(ACTIVITY)
All of the records should be restated word for word.

(DATA UNDER STUDY)

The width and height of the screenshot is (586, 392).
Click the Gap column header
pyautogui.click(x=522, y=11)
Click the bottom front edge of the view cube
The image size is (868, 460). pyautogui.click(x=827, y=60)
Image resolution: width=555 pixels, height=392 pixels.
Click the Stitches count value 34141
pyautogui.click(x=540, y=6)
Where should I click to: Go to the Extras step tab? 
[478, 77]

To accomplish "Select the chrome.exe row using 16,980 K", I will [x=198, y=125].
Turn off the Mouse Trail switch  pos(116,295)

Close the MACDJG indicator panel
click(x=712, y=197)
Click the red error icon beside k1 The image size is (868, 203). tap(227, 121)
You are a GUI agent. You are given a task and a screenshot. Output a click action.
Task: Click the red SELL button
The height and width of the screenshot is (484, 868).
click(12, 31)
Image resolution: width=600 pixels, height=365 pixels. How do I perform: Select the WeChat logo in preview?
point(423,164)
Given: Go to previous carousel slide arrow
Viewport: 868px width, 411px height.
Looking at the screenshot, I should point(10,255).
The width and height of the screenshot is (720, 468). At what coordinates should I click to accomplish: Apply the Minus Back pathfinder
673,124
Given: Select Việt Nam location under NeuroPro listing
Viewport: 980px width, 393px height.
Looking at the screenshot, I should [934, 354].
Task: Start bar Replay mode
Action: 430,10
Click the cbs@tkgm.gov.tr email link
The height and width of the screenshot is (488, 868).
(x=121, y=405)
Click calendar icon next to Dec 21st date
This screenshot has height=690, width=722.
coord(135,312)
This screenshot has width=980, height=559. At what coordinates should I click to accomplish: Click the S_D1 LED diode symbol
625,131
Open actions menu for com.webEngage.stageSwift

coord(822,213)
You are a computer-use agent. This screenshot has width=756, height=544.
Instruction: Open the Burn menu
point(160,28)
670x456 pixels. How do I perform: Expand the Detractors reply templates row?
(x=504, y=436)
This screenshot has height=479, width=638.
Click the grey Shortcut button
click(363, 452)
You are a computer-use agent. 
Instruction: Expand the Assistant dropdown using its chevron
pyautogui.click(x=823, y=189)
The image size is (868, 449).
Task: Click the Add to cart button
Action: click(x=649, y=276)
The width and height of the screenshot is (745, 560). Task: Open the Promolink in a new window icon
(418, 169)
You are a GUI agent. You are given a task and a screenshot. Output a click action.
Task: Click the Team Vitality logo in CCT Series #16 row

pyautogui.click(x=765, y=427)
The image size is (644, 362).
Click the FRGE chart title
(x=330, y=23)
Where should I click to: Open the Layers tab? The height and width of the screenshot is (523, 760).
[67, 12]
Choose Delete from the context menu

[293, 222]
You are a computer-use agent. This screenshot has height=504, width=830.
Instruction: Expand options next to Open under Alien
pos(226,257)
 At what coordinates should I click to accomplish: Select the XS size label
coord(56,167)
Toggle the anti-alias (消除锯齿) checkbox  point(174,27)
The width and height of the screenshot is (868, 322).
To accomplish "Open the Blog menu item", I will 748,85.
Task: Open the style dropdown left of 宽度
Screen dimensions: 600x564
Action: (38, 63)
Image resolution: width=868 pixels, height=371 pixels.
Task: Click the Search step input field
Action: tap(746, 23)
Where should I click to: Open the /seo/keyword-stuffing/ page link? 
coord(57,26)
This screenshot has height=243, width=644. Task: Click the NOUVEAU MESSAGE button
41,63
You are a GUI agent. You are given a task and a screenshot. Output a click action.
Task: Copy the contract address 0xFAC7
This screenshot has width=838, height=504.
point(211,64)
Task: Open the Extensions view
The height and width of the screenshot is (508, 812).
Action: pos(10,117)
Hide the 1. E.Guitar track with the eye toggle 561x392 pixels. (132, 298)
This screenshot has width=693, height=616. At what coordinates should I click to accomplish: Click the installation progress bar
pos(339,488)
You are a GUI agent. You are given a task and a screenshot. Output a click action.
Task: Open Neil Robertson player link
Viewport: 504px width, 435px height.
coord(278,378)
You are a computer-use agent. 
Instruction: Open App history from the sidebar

(RESPONSE AREA)
The width and height of the screenshot is (586, 392).
Click the Gap column header
pyautogui.click(x=522, y=11)
Click the bottom front edge of the view cube
The image size is (868, 460). pyautogui.click(x=827, y=60)
Image resolution: width=555 pixels, height=392 pixels.
Click the Stitches count value 34141
pyautogui.click(x=540, y=6)
Where should I click to: Go to the Extras step tab? 
[478, 77]

To accomplish "Select the chrome.exe row using 16,980 K", I will [x=198, y=125].
Turn off the Mouse Trail switch  pos(116,295)

Close the MACDJG indicator panel
click(x=712, y=197)
Click the red error icon beside k1 The image size is (868, 203). tap(227, 121)
You are a GUI agent. You are given a task and a screenshot. Output a click action.
Task: Click the red SELL button
The height and width of the screenshot is (484, 868).
click(12, 31)
Image resolution: width=600 pixels, height=365 pixels. How do I perform: Select the WeChat logo in preview?
point(423,164)
Given: Go to previous carousel slide arrow
Viewport: 868px width, 411px height.
Looking at the screenshot, I should point(10,255).
The width and height of the screenshot is (720, 468). At what coordinates should I click to accomplish: Apply the Minus Back pathfinder
673,124
Given: Select Việt Nam location under NeuroPro listing
Viewport: 980px width, 393px height.
Looking at the screenshot, I should [934, 354].
Task: Start bar Replay mode
Action: 430,10
Click the cbs@tkgm.gov.tr email link
The height and width of the screenshot is (488, 868).
(x=121, y=405)
Click calendar icon next to Dec 21st date
This screenshot has height=690, width=722.
coord(135,312)
This screenshot has width=980, height=559. At what coordinates should I click to accomplish: Click the S_D1 LED diode symbol
625,131
Open actions menu for com.webEngage.stageSwift

coord(822,213)
You are a computer-use agent. This screenshot has width=756, height=544.
Instruction: Open the Burn menu
point(160,28)
670x456 pixels. How do I perform: Expand the Detractors reply templates row?
(x=504, y=436)
This screenshot has height=479, width=638.
Click the grey Shortcut button
click(363, 452)
You are a computer-use agent. 
Instruction: Expand the Assistant dropdown using its chevron
pyautogui.click(x=823, y=189)
The image size is (868, 449).
Task: Click the Add to cart button
Action: click(x=649, y=276)
The width and height of the screenshot is (745, 560). Task: Open the Promolink in a new window icon
(418, 169)
You are a GUI agent. You are given a task and a screenshot. Output a click action.
Task: Click the Team Vitality logo in CCT Series #16 row

pyautogui.click(x=765, y=427)
The image size is (644, 362).
Click the FRGE chart title
(x=330, y=23)
Where should I click to: Open the Layers tab? The height and width of the screenshot is (523, 760).
[67, 12]
Choose Delete from the context menu

[293, 222]
You are a computer-use agent. This screenshot has height=504, width=830.
Instruction: Expand options next to Open under Alien
pos(226,257)
 At what coordinates should I click to accomplish: Select the XS size label
coord(56,167)
Toggle the anti-alias (消除锯齿) checkbox  point(174,27)
The width and height of the screenshot is (868, 322).
To accomplish "Open the Blog menu item", I will 748,85.
Task: Open the style dropdown left of 宽度
Screen dimensions: 600x564
Action: (38, 63)
Image resolution: width=868 pixels, height=371 pixels.
Task: Click the Search step input field
Action: tap(746, 23)
Where should I click to: Open the /seo/keyword-stuffing/ page link? 
coord(57,26)
This screenshot has height=243, width=644. Task: Click the NOUVEAU MESSAGE button
41,63
You are a GUI agent. You are given a task and a screenshot. Output a click action.
Task: Copy the contract address 0xFAC7
This screenshot has width=838, height=504.
point(211,64)
Task: Open the Extensions view
The height and width of the screenshot is (508, 812).
Action: pos(10,117)
Hide the 1. E.Guitar track with the eye toggle 561x392 pixels. (132, 298)
This screenshot has width=693, height=616. At what coordinates should I click to accomplish: Click the installation progress bar
pos(339,488)
You are a GUI agent. You are given a task and a screenshot. Output a click action.
Task: Open Neil Robertson player link
Viewport: 504px width, 435px height.
coord(278,378)
You are a computer-use agent. 
Instruction: Open App history from the sidebar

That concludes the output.